• _Brief 1_:
Answer these questions using the passage on DNase agar.
(a) Besides DNA, what two ingredients does the medium contain to support bacterial growth?
(b) In the first method of reading results, what does a lab technician flood the plate with?
(c) What color is DNase agar with methyl green at the start?
• _Brief 2_: Continue the passage on DNase agar from the point where it stops.

• _Passage to read_:
· · · · ·

DNase agar is a differential medium, not a selective one. In its standard form, it contains no ingredients that inhibit or prevent the growth of any organisms. Instead, it distinguishes bacteria based on a single characteristic: whether they produce an enzyme that breaks down DNA. Any bacterium can grow on DNase agar, but only those that produce this enzyme will show a visible change in the medium.
How DNase Agar Works
The medium contains DNA as a substrate, along with a protein digest and sodium chloride to support bacterial growth. When an organism produces the enzyme deoxyribonuclease (DNase), it breaks the DNA in the surrounding agar into smaller fragments. This breakdown is invisible on its own, so an additional step is needed to reveal which colonies tested positive.
There are two common ways to read the results, depending on which version of the medium is used.
The first method uses hydrochloric acid (HCl). After bacteria have grown on the plate, a lab technician floods it with HCl. The acid causes intact DNA to clump together, turning the agar cloudy and opaque. Around colonies that produced DNase, the DNA has already been broken into small fragments that stay dissolved in acid. The result is a clear zone surrounding those colonies against a cloudy background. No clear zone means the organism is DNase-negative.
The second method skips the acid step entirely by incorporating a dye directly into the agar. DNase agar with methyl green starts out pale green because the dye binds to intact DNA. When DNase-producing bacteria break down the DNA, the dye is released and fades, creating a colorless zone around the colony. DNase agar with toluidine blue works similarly but produces a more dramatic color shift: DNase-positive colonies turn the surrounding blue agar bright pink due to a property of the dye called metachromasia. The toluidine blue version tends to be easier to read because the contrast between the pink reaction zone and the royal blue background is more obvious, especially for organisms that produce only small amounts of the enzyme. Methyl green can be harder to interpret with weak DNase producers because the pale green background doesn’t offer as much contrast.
Why It Is Differential, Not Selective
A selective medium contains agents that suppress certain organisms while allowing others to grow. A differential medium lets everything grow but provides a visual way to tell organisms apart. Standard DNase agar does not contain antibiotics, inhibitory dyes, or any other ingredient designed to block growth. Its only job is to reveal whether a colony can break down DNA.

· · · · ·

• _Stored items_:
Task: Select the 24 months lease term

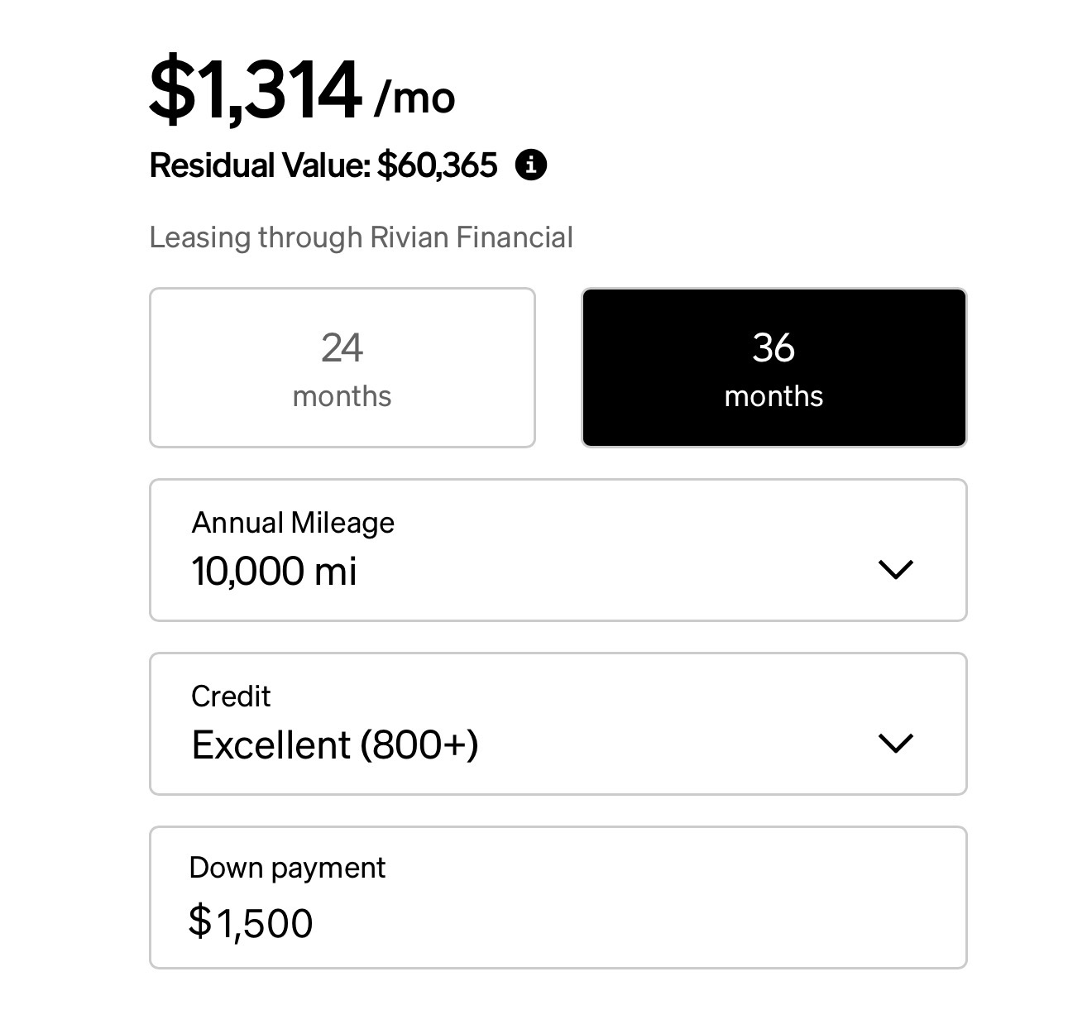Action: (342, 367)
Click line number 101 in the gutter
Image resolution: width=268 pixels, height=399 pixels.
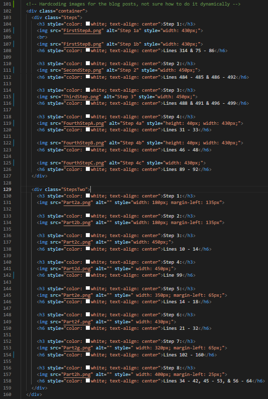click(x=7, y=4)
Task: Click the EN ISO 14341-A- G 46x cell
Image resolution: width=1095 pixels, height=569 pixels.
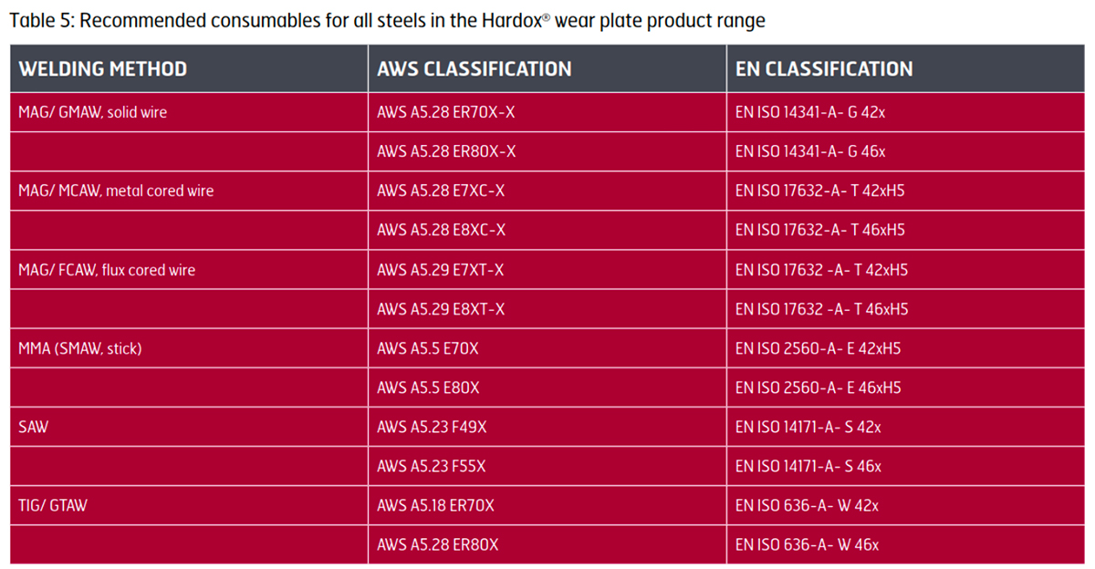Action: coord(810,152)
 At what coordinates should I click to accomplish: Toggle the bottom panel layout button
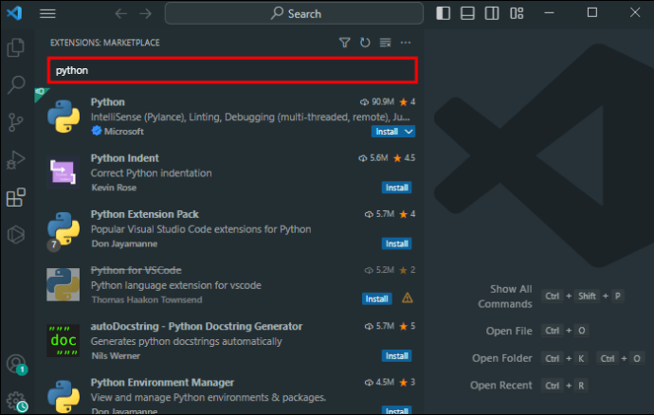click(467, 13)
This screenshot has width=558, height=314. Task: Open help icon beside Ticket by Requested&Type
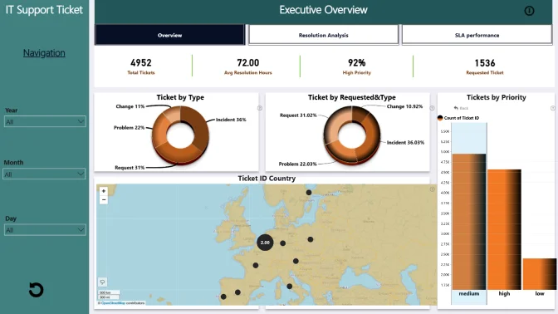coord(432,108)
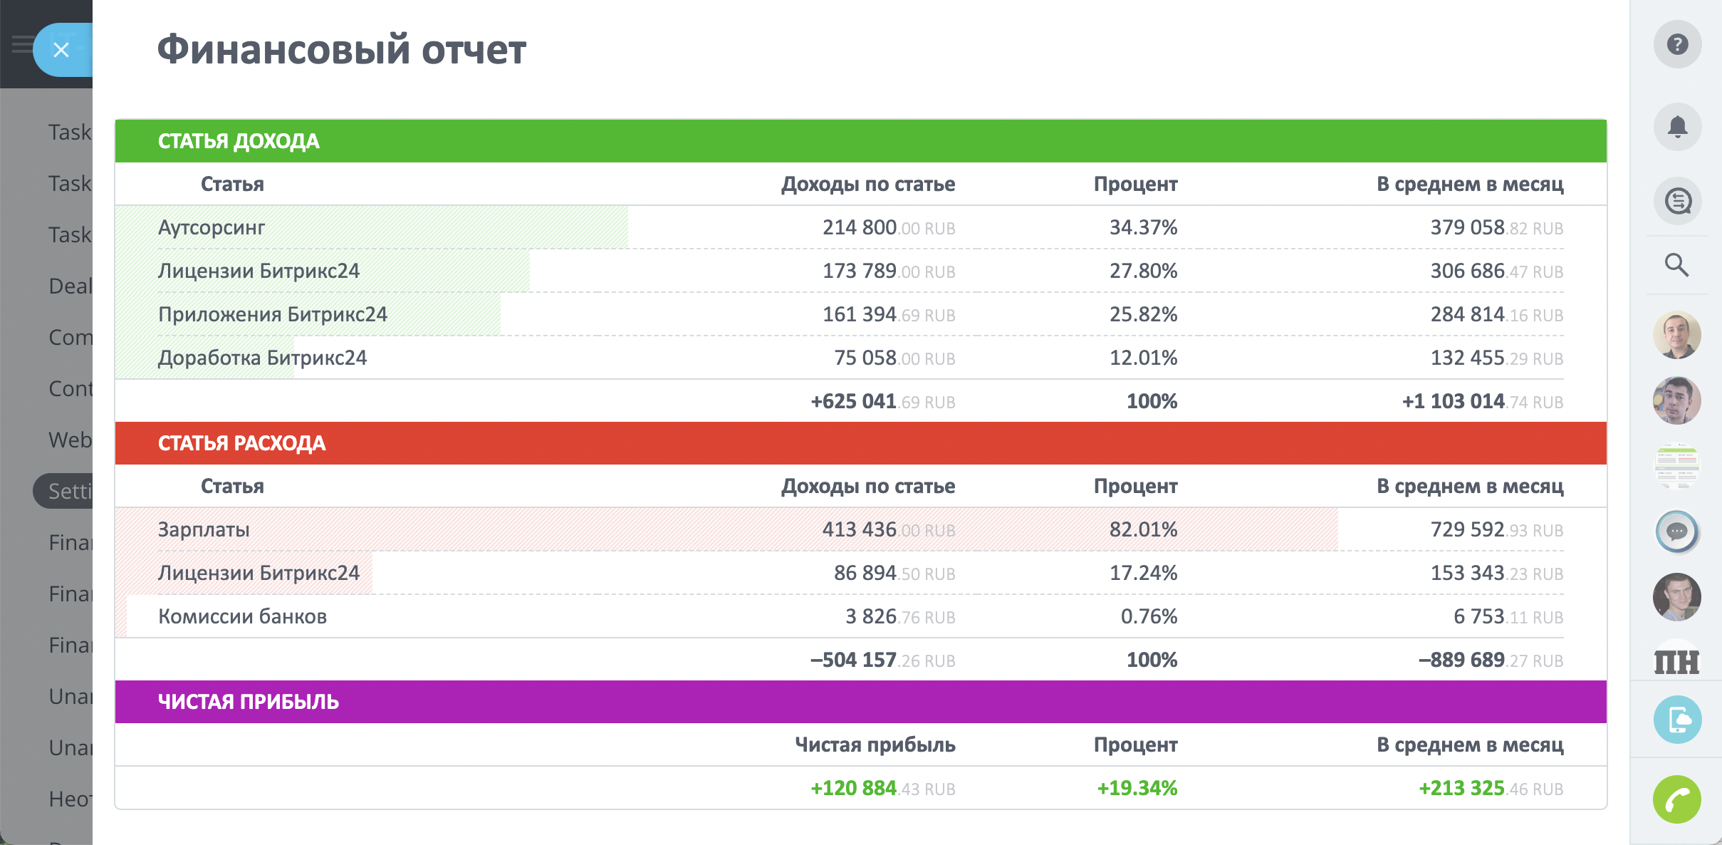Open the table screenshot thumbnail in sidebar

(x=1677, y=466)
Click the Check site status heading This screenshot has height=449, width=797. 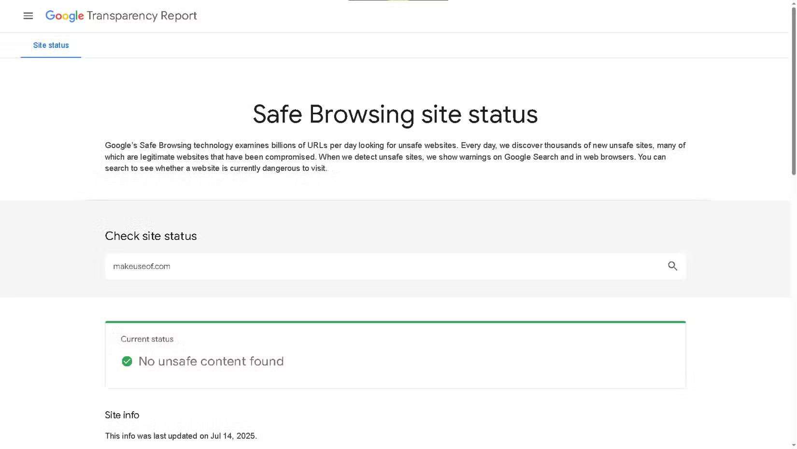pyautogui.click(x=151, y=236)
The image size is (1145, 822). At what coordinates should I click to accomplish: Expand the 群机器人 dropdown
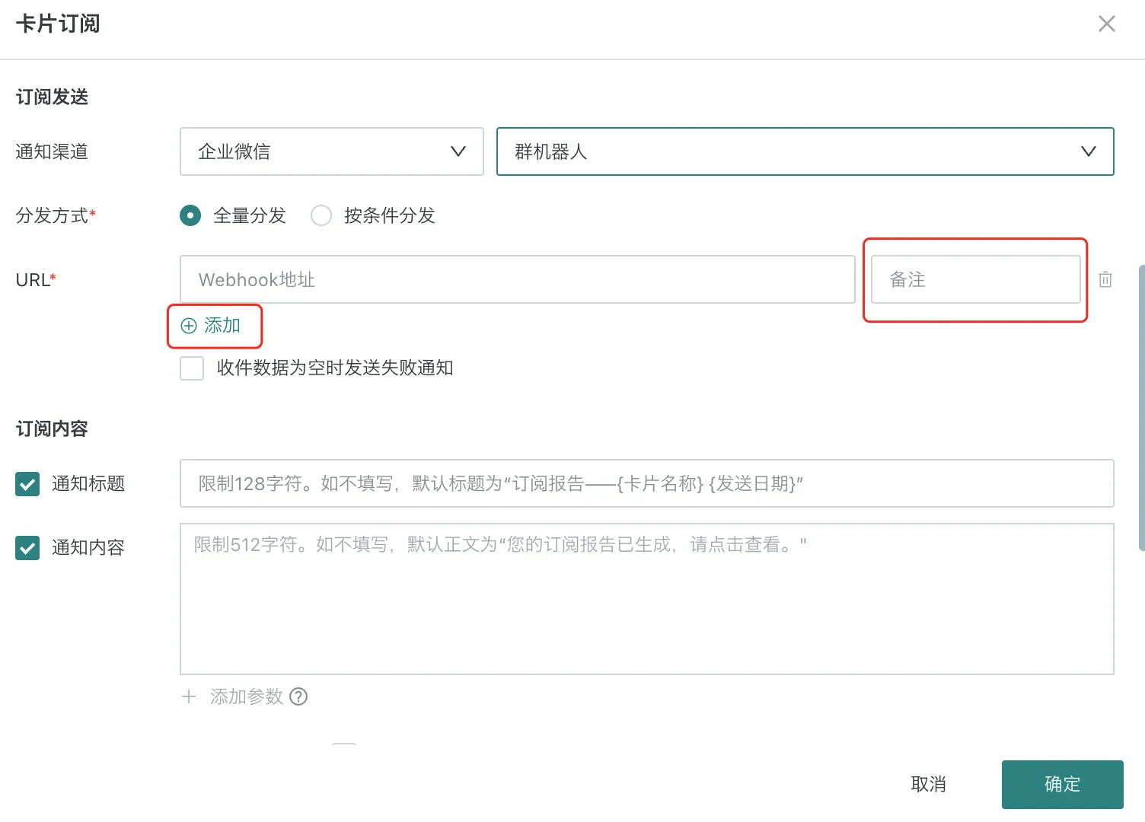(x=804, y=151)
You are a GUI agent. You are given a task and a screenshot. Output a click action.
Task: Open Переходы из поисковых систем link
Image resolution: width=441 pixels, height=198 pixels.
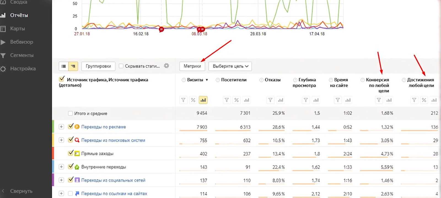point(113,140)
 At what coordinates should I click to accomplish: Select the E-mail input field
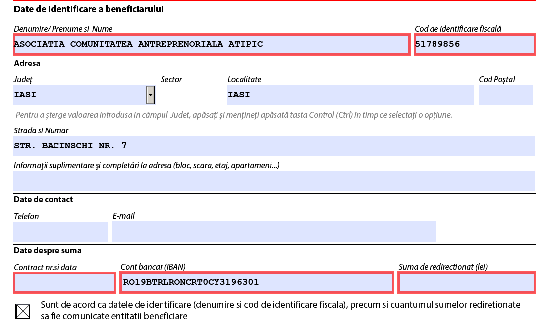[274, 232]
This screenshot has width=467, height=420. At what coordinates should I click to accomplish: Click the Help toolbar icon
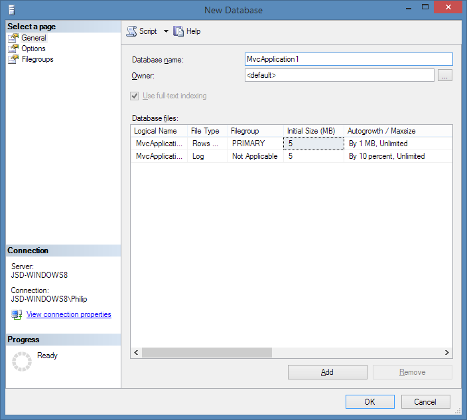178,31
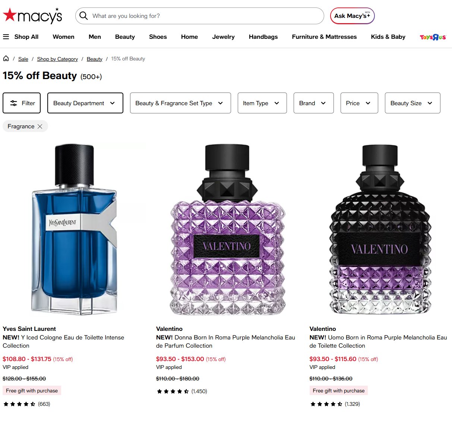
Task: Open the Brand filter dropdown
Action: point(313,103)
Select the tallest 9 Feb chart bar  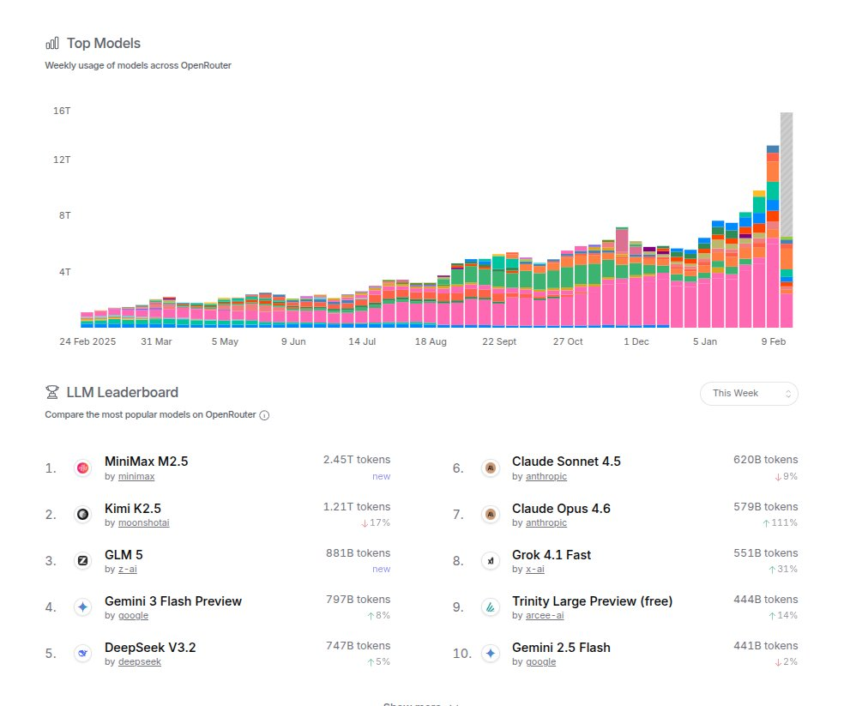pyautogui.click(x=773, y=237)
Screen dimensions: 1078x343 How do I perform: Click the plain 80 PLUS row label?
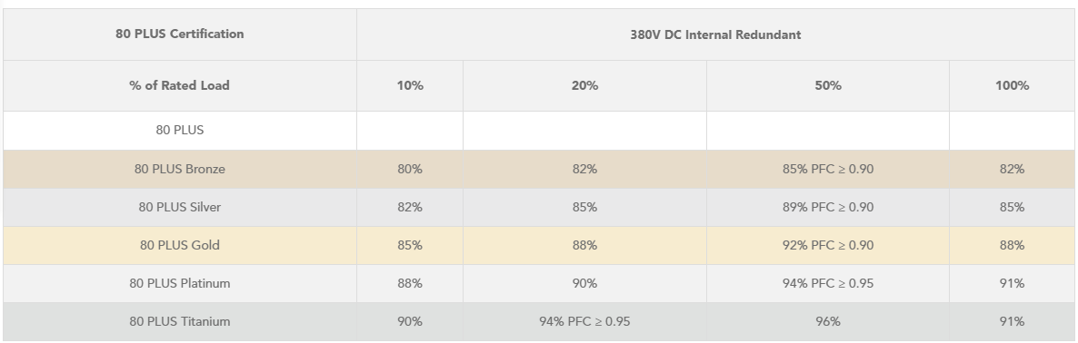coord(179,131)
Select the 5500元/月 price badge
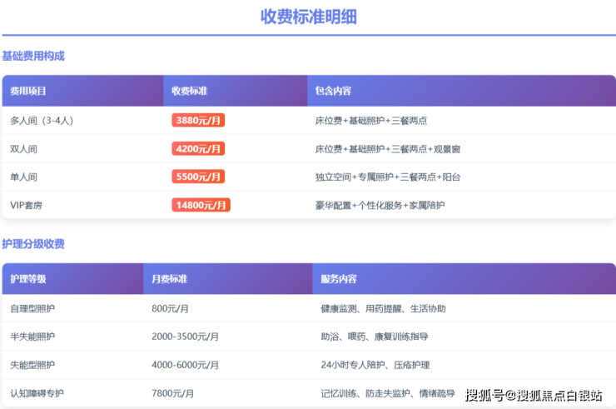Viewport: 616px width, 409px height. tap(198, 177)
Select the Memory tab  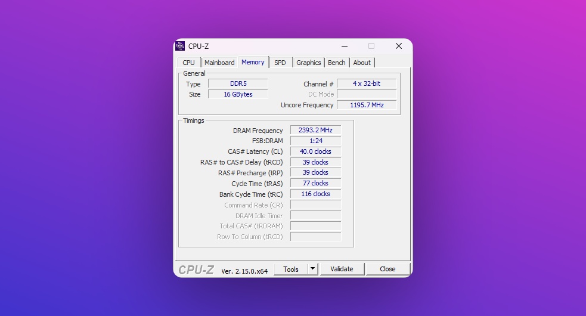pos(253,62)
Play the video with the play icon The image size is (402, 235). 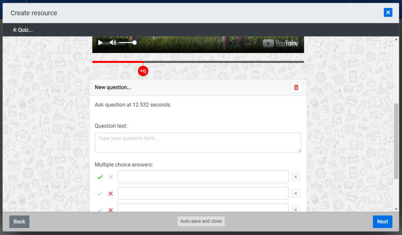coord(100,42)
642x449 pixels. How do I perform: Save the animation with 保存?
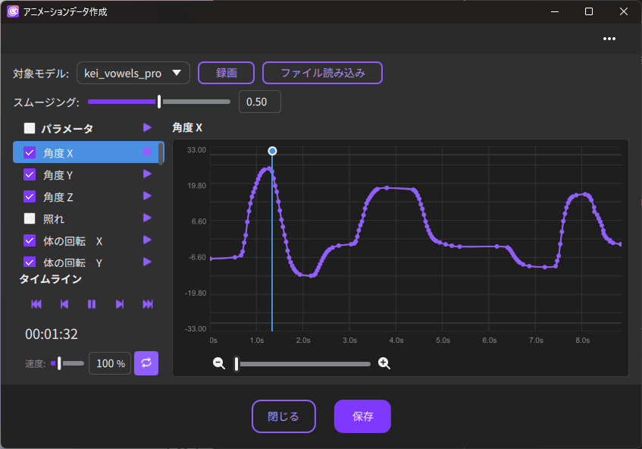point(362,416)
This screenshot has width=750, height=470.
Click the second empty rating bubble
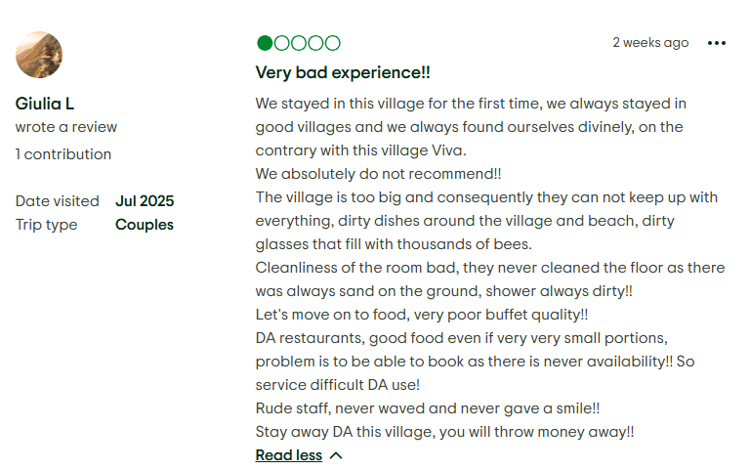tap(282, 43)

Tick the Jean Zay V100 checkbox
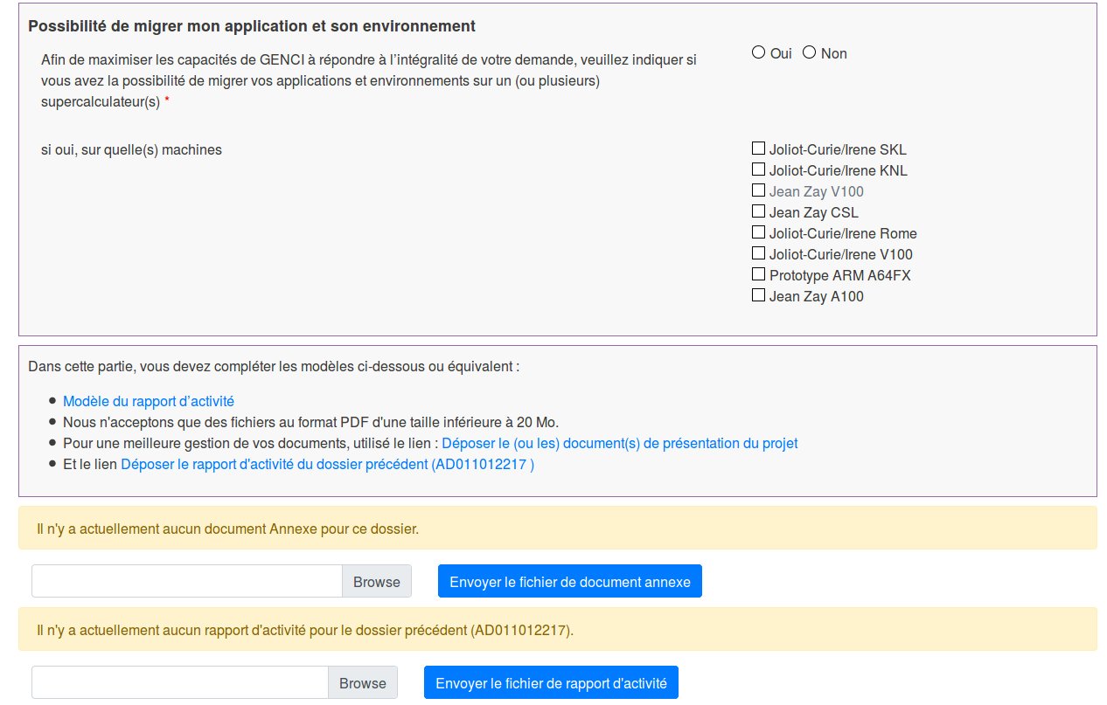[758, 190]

· · · · ·

• _Task response 1_:
(a) A protein digest and sodium chloride.
(b) Hydrochloric acid (HCl).
(c) Pale green.

• _Task response 2_:
That said, DNase agar can be made selective by adding extra ingredients. Researchers have created modified versions that incorporate antibiotics like vancomycin, trimethoprim, and amphotericin B to suppress competing bacteria and fungi. These modified plates are used in specialized clinical settings, for example to isolate specific pathogens directly from sputum samples. But the base formulation you encounter in a standard microbiology course or clinical lab is purely differential.
Common Uses in the Lab
The most frequent application of the DNase test is identifying Staphylococcus aureus. Most staphylococci that live on human skin are coagulase-negative and do not produce DNase. S. aureus, the more clinically significant species, typically does. In one study evaluating identification methods, the DNase test had a sensitivity of 75% and a specificity of 96%, meaning it rarely gave false positives. It produced only a single false-positive result in that evaluation, making it a reliable confirmatory tool during initial screening.
DNase production is also a key feature used to identify Serratia marcescens, a member of the Enterobacteriaceae family. Most of its close relatives do not produce DNase, so the test helps distinguish it from other similar-looking gram-negative bacteria.
What the Medium Contains
The standard recipe is straightforward. Per liter of distilled water, DNase agar contains 20 grams of a protein digest (pancreatic digest of casein), 2 grams of DNA, 5 grams of sodium chloride, and 12 grams of agar. The protein digest and salt support general bacterial growth, the DNA serves as the test substrate, and the agar solidifies the medium. When an indicator dye is included, it is added to this base formula before autoclaving.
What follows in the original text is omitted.